Questions to answer =>
A) Decide whether each statement below agrees with the Halloween costume post, answering yes or no for each and quoting the exact deciding words from the post: (i) The writer bought the costume at an Eckerd three days before Halloween. (ii) The writer enjoys doing crafts. (iii) The writer's child likes dogs.
B) Resume the Halloween costume post from its last sentence and keep going in the same voice.

Wednesday, October 29, 2008

Oh the Pressure!


I have just hung up the phone with the umptieth person who asked me what my kid is going to be for Halloween. I never knew that choosing your 2 year old's Halloween costume would be elevated in parental decision making hierarchy to the same level as whether or not to vaccinate. I was going to either make him a pillow case ghost or throw a bag over his head and write "Mommy had Surgery" but according to, well, everyone, that is just unacceptable. I am not crafty. I hate to shop. I don't like wandering around in the dark with a hyperactive 2 year old. I don't like for my kid to eat candy. I don't believe in ghosts or goblins and don't live in a neighborhood. Perhaps my aversion to Halloween is becoming more clear. Due to the fact that I shopped in an Eckerd three days before the actual event Nicky is going to be one of the two remaining costumes in his size. The funny thing is that I actually stood there and contemplated for a very long time between the two. Did I want my baby to be dressed up like a big furry dog? Cute? Certainly! Hot? Most likely. Annoying to him? Undoubtedly. But how many more years would I get the chance to dress him up in something precious and innocent without fake blood and flashing lights? He really does like dogs but I think he would be more comfortable in the little Harley biker outfit. He would have more mobility, nothing on his head, I could warm him up with an undershirt, the little net shirt with the fake tattoos is really cute....

Listed records =>
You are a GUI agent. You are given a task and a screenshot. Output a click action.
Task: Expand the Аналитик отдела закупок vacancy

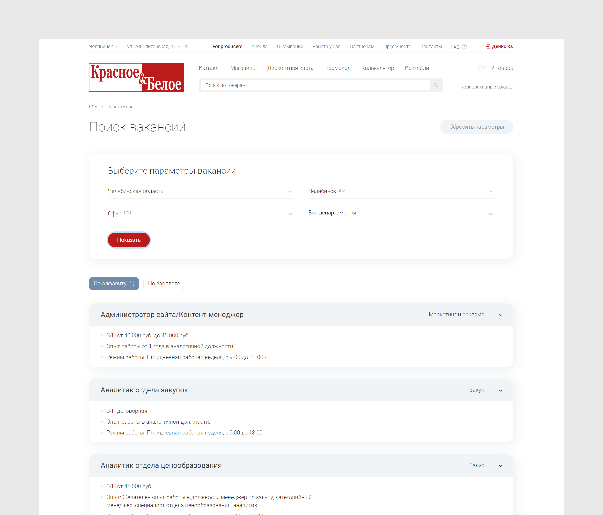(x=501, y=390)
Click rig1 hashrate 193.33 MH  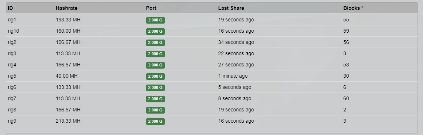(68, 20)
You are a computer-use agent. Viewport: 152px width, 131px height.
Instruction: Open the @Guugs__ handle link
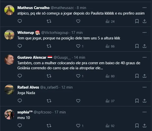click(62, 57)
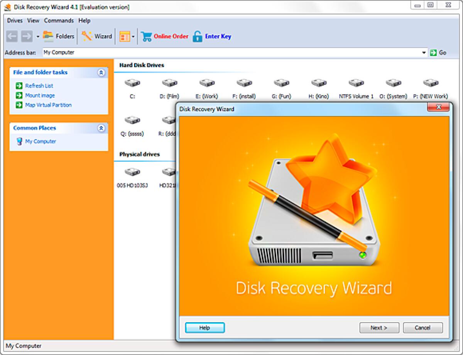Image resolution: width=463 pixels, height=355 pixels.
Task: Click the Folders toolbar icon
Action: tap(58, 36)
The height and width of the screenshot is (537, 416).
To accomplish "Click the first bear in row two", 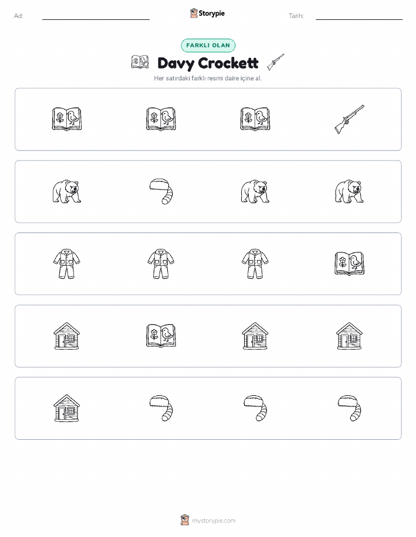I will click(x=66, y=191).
...
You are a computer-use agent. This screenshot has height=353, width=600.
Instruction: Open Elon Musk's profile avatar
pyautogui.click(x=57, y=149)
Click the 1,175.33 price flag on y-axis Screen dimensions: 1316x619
==
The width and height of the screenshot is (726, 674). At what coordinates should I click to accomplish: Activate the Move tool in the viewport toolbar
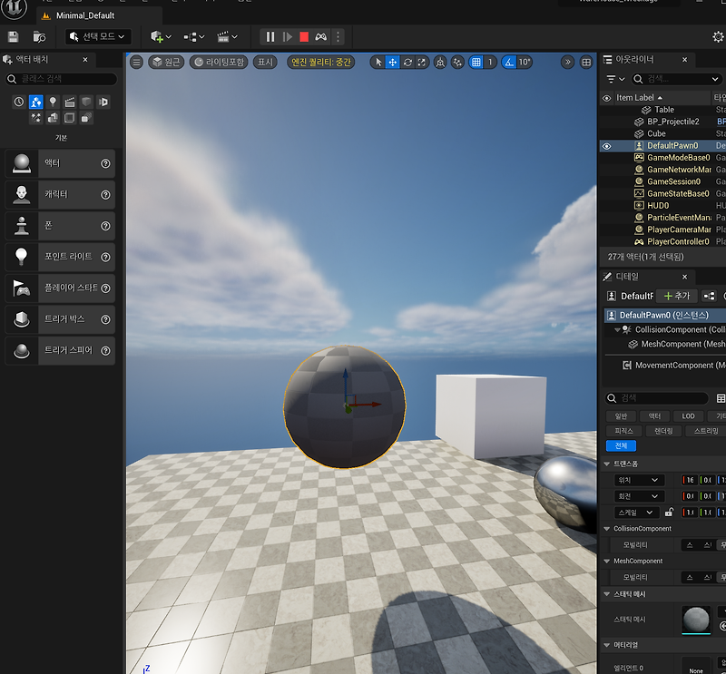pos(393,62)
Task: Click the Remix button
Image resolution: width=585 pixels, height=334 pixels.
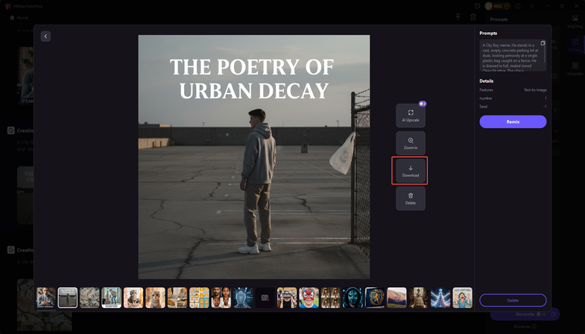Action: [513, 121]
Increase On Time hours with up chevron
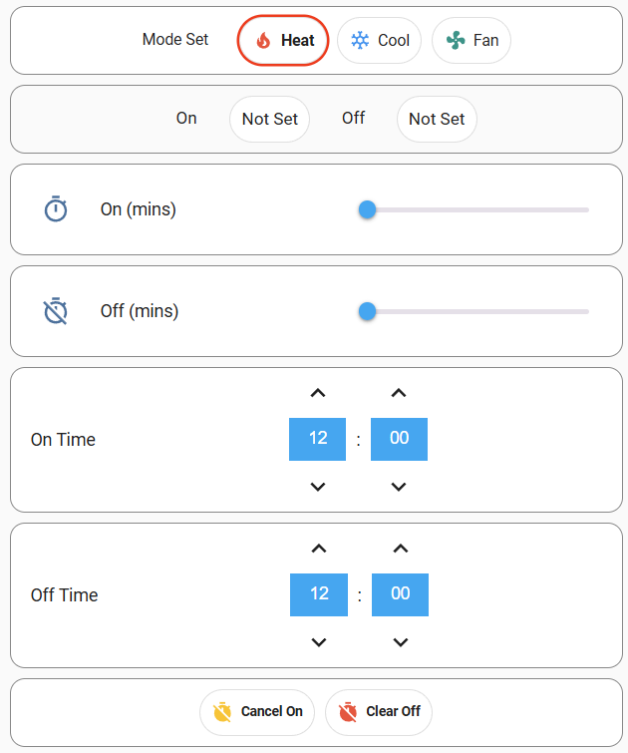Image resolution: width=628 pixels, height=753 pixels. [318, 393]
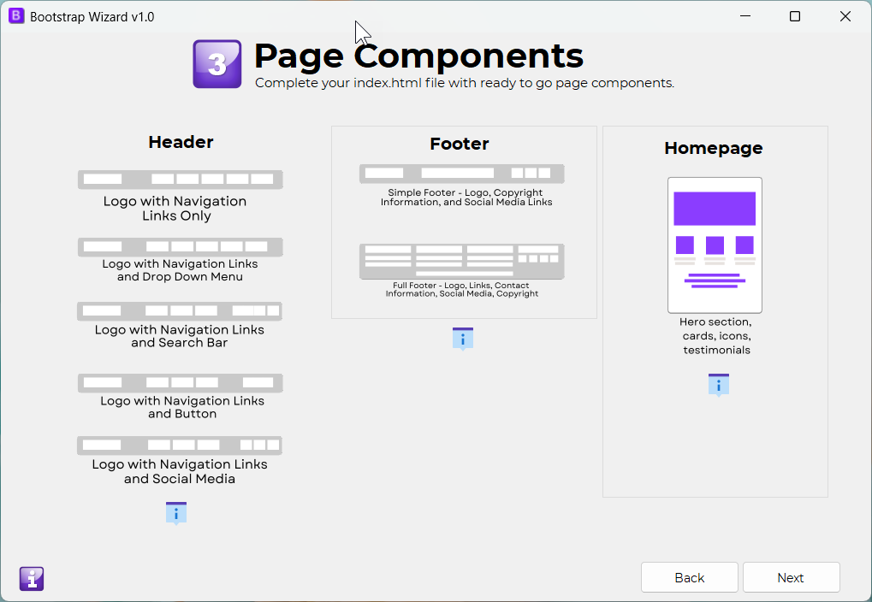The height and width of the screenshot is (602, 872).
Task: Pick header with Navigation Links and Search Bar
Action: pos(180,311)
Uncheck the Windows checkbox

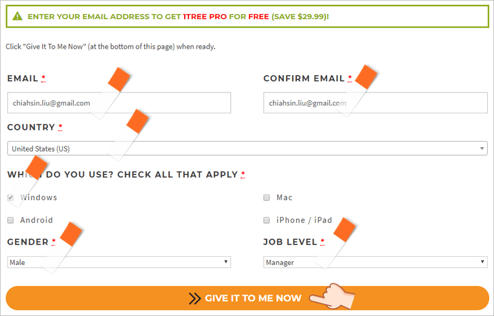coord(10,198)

Answers per task =>
A)
(i) Yes: "I shopped in an Eckerd three days before the actual event"
(ii) No: "I am not crafty."
(iii) Yes: "He really does like dogs"

B)
I swear, I put less thought into public vs. private school and I stood in the store laughing at myself for a good 10 minutes. It turns out that this IS the rest of my life, agonizing over every decision that concerns my son and trying to take every eventuality into account. Worrying over his comfort and happiness and taking every chance to keep him close to me while not stifling his independence. What pressure, what responsibility, and what fun!